Listen to this:
It's been the kind of week that President Bush and the beleaguered White House have only dreamed about.
A spate of polls now shows a slight rise in public confidence in the war in Iraq after Bush conducted a high-powered summit at Camp David on the Iraq war, made a surprise trip to Baghdad to meet with troops and newly elected Iraqi government leaders, and then returned home to a triumphant Rose Garden news conference.
In addition, Bush's top adviser, Karl Rove, learned he would not face charges related to the 2003 leak of the identity of undercover CIA officer Valerie Plame.
This may have been the president's best week ever.
I hope that this was meant as a joke, because if it wasn't the alternative reality has truly taken over the so-called liberal media.
Speaking about Iraq, this item of news might be of some interest, given that it applies to the same "best ever week":
The Washington Post has obtained a cable, marked "sensitive," that it says show that just before President Bush left on a surprise trip last Monday to the Green Zone in Baghdad for an upbeat assessment of the situation there, "the U.S. Embassy in Iraq painted a starkly different portrait of increasing danger and hardship faced by its Iraqi employees."
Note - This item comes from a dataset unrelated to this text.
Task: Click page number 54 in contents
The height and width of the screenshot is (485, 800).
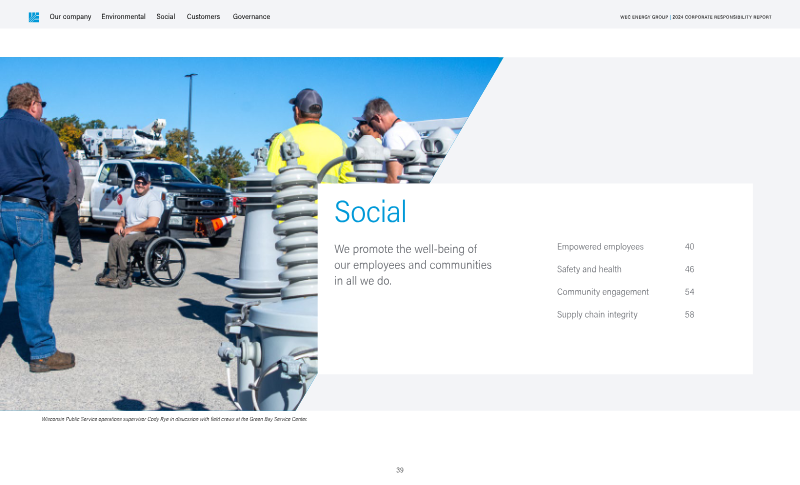Action: pyautogui.click(x=689, y=292)
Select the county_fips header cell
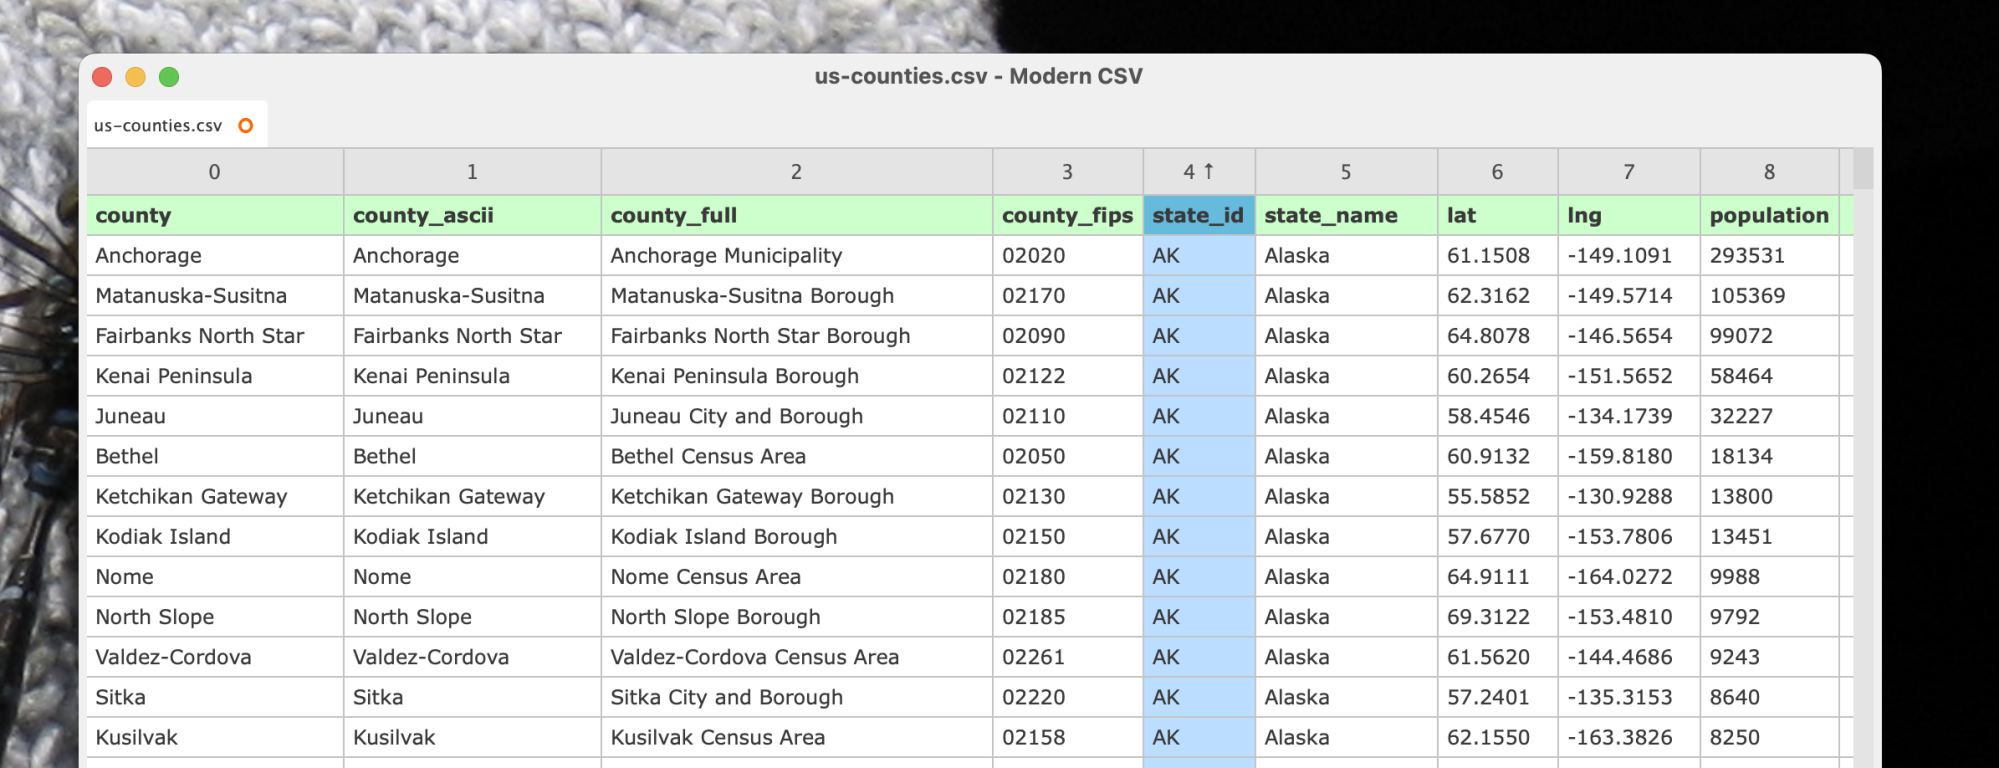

This cable outlines, the Post reported Sunday, "the daily-worsening conditions for those who live outside the heavily guarded international zone: harassment, threats and the employees' constant fears that their neighbors will discover they work for the U.S. government."
It's actually far worse than that, as the details publish below indicate, which include references to abductions, threats to women's rights, and "ethnic cleansing."
Among the other troubling reports:
--"Personal safety depends on good relations with the 'neighborhood' governments, who barricade streets and ward off outsiders. The central goverhment, our staff says, is not relevant...People no longer trust most neighbors."
--One embassy employee had a brother-in-law kidnapped. Another received a death threat, and then fled the country with her family.
--Iraqi staff at the embassy, beginning in March and picking up in May, report "pervasive" harassment from Islamist and/or militia groups. Cuts in power and rising fuel prices "have diminished the quality of life." Conditions vary but even upscale neighborhoods "have visibly deteriorated" and one of them is now described as a "ghost town."
--Two of the three female Iraqis in the public affairs office reported stepped-up harassment since mid-May...."some groups are pushing women to cover even their face, a step not taken in Iran even at its most conservative." One of the women is now wearing a full abaya after receiving direct threats.
--It has also become "dangerous" for men to wear shorts in public and "they no longer allow their children to play outside in shorts." People who wear jeans in public have also come under attack.
--Fuel lines have grown so long that one staffer spent 12 horus in line on his day off.
Other than that, it's been a very good week. For Bush.